> [Task description]: Below are some records. Return exactly the lines from the one containing "Click the Profile" through the one containing "Task: Switch to the 商家信息 tab", both included, and only those.

> [Data items]:
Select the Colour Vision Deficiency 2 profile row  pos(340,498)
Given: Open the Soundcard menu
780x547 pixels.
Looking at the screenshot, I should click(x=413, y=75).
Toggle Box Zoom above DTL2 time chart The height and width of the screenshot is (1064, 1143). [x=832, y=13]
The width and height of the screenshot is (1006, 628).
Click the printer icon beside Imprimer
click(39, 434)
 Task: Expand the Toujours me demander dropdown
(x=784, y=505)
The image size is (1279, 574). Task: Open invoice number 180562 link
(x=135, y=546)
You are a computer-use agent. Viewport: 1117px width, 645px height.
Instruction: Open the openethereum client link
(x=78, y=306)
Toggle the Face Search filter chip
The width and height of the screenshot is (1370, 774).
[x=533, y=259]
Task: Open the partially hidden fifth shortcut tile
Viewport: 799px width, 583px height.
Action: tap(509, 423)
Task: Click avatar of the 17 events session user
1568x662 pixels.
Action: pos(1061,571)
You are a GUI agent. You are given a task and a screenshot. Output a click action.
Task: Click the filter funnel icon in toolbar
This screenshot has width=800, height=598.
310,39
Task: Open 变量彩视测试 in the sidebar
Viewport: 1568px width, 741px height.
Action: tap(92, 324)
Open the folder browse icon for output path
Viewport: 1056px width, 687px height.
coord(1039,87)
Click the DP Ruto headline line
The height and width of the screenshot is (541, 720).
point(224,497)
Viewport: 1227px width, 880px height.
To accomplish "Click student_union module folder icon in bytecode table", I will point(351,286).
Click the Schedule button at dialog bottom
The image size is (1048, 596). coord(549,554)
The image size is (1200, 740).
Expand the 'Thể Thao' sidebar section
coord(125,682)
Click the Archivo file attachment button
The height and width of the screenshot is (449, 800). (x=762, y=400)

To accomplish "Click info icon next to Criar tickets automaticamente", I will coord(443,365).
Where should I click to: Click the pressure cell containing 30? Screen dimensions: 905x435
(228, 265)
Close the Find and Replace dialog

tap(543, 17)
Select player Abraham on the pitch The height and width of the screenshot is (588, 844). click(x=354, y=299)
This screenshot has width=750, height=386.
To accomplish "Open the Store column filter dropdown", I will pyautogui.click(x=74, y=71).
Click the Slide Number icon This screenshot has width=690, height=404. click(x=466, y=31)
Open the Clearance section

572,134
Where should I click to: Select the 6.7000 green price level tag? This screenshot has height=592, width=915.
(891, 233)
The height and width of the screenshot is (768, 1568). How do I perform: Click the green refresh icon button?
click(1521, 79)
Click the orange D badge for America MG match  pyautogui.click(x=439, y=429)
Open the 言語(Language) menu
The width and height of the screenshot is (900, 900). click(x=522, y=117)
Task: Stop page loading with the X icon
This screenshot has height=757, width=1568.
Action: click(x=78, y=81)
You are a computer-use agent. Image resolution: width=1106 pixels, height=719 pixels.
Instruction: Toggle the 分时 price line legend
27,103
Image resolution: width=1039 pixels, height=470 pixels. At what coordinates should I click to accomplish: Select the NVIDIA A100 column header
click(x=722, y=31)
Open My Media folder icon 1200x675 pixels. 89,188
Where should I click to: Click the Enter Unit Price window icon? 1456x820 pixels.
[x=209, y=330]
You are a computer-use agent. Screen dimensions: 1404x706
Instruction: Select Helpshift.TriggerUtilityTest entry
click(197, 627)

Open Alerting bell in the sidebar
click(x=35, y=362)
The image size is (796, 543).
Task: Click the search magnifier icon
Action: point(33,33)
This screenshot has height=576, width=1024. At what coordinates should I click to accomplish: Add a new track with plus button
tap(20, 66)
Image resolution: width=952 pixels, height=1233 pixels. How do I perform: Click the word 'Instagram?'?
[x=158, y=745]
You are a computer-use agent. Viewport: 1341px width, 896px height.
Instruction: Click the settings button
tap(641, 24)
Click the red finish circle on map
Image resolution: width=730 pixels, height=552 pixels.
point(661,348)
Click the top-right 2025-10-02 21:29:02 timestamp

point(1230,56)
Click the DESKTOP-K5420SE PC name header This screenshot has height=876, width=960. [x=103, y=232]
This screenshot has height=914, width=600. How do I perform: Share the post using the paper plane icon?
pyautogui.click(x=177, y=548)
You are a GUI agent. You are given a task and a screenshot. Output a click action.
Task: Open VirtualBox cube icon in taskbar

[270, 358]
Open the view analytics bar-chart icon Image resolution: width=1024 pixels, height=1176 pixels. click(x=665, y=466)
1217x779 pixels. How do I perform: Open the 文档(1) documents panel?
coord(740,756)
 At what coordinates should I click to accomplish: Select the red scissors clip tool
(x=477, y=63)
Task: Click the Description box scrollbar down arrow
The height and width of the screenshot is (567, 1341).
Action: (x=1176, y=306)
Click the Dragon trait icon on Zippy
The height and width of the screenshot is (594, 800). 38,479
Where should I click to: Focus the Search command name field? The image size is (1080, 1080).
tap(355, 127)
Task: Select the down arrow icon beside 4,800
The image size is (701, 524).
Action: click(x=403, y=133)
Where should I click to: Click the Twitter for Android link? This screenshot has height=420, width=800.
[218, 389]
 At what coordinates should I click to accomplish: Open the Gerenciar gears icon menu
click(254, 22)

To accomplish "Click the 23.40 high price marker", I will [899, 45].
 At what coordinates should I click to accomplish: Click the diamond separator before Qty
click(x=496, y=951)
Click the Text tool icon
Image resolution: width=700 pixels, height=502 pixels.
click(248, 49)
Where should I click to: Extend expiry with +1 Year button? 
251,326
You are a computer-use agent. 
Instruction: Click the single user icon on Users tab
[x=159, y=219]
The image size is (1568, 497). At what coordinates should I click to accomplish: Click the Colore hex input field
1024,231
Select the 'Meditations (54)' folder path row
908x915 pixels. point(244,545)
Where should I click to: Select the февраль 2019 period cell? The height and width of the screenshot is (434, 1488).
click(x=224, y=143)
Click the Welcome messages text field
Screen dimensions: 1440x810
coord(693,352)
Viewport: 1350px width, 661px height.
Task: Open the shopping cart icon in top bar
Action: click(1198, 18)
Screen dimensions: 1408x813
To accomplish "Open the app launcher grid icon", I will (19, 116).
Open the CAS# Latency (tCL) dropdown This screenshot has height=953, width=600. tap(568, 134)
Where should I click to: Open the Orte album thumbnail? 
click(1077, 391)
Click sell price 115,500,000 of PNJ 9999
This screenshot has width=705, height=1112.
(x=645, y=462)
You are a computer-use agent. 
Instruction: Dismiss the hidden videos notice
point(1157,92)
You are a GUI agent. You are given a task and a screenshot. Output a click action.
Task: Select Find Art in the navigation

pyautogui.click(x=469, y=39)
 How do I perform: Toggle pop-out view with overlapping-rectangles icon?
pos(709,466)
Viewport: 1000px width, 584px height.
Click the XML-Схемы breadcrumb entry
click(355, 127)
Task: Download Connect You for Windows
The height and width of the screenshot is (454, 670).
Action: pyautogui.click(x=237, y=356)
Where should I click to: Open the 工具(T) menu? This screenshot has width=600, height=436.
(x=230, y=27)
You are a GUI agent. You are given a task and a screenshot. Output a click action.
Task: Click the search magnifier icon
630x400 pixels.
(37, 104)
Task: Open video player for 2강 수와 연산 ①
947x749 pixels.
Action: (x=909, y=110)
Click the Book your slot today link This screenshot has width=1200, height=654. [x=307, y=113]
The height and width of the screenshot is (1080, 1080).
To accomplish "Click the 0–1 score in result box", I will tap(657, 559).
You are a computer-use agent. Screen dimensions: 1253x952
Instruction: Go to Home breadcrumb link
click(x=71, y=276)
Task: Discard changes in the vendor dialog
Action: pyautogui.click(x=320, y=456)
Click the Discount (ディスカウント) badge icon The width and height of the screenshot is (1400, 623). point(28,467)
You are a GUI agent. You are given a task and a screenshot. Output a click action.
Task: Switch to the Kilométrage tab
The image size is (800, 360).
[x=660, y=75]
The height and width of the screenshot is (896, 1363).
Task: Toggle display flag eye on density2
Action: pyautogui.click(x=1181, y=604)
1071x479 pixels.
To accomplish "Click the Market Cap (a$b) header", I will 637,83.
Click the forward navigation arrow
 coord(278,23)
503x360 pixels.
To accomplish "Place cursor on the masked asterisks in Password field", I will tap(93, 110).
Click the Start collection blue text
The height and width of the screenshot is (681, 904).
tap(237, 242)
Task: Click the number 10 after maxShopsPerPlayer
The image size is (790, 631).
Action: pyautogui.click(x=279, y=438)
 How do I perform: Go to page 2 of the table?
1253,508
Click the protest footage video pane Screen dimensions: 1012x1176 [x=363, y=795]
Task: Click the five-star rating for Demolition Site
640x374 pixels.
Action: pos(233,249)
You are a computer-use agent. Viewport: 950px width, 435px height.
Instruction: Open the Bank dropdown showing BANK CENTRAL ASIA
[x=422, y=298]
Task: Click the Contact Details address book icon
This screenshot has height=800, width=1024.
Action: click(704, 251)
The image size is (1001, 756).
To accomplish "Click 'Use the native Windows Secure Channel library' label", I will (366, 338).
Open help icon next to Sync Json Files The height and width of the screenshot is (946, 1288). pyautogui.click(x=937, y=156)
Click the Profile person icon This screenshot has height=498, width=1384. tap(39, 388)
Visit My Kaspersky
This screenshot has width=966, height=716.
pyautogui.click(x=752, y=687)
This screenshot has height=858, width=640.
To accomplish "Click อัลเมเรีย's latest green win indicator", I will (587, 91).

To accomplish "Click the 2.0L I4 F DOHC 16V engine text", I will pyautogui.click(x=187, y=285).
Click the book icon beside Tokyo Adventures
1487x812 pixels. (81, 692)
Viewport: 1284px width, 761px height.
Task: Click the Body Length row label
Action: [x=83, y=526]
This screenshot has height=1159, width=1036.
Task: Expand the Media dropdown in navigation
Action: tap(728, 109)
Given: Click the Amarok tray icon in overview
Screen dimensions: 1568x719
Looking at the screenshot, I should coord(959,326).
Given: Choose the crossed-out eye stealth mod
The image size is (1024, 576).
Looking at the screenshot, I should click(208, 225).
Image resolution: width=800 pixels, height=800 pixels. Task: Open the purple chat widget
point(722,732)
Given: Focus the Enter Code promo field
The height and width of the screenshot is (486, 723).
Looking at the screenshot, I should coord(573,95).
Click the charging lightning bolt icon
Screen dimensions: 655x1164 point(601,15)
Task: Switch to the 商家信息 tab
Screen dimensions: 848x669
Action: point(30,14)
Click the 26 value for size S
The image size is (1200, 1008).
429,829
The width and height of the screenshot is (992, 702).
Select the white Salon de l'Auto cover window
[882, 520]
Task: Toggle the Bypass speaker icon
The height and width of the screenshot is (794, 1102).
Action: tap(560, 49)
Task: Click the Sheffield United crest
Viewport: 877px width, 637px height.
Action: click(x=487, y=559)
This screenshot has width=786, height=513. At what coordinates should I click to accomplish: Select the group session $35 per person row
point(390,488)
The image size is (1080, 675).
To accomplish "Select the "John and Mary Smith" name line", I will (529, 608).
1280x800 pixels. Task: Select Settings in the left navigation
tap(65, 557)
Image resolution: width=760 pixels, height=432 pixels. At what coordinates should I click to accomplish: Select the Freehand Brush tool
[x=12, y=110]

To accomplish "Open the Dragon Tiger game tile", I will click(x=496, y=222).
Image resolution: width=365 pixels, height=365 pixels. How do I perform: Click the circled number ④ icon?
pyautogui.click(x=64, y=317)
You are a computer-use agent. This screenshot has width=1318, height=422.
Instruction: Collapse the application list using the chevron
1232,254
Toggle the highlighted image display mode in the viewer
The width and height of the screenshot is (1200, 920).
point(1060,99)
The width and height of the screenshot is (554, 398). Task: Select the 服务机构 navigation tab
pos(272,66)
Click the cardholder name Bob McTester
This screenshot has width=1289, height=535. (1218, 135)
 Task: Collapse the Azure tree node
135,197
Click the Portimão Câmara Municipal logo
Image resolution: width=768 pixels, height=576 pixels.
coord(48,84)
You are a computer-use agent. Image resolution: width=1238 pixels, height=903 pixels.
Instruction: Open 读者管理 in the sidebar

> [Response]:
Click the Profile person icon This screenshot has height=498, width=1384. tap(39, 388)
Visit My Kaspersky
This screenshot has width=966, height=716.
pyautogui.click(x=752, y=687)
This screenshot has height=858, width=640.
To accomplish "Click อัลเมเรีย's latest green win indicator", I will (587, 91).

To accomplish "Click the 2.0L I4 F DOHC 16V engine text", I will pyautogui.click(x=187, y=285).
Click the book icon beside Tokyo Adventures
1487x812 pixels. (81, 692)
Viewport: 1284px width, 761px height.
Task: Click the Body Length row label
Action: [x=83, y=526]
This screenshot has height=1159, width=1036.
Task: Expand the Media dropdown in navigation
Action: tap(728, 109)
Given: Click the Amarok tray icon in overview
Screen dimensions: 1568x719
Looking at the screenshot, I should coord(959,326).
Given: Choose the crossed-out eye stealth mod
The image size is (1024, 576).
Looking at the screenshot, I should click(208, 225).
Image resolution: width=800 pixels, height=800 pixels. Task: Open the purple chat widget
point(722,732)
Given: Focus the Enter Code promo field
The height and width of the screenshot is (486, 723).
Looking at the screenshot, I should coord(573,95).
Click the charging lightning bolt icon
Screen dimensions: 655x1164 point(601,15)
Task: Switch to the 商家信息 tab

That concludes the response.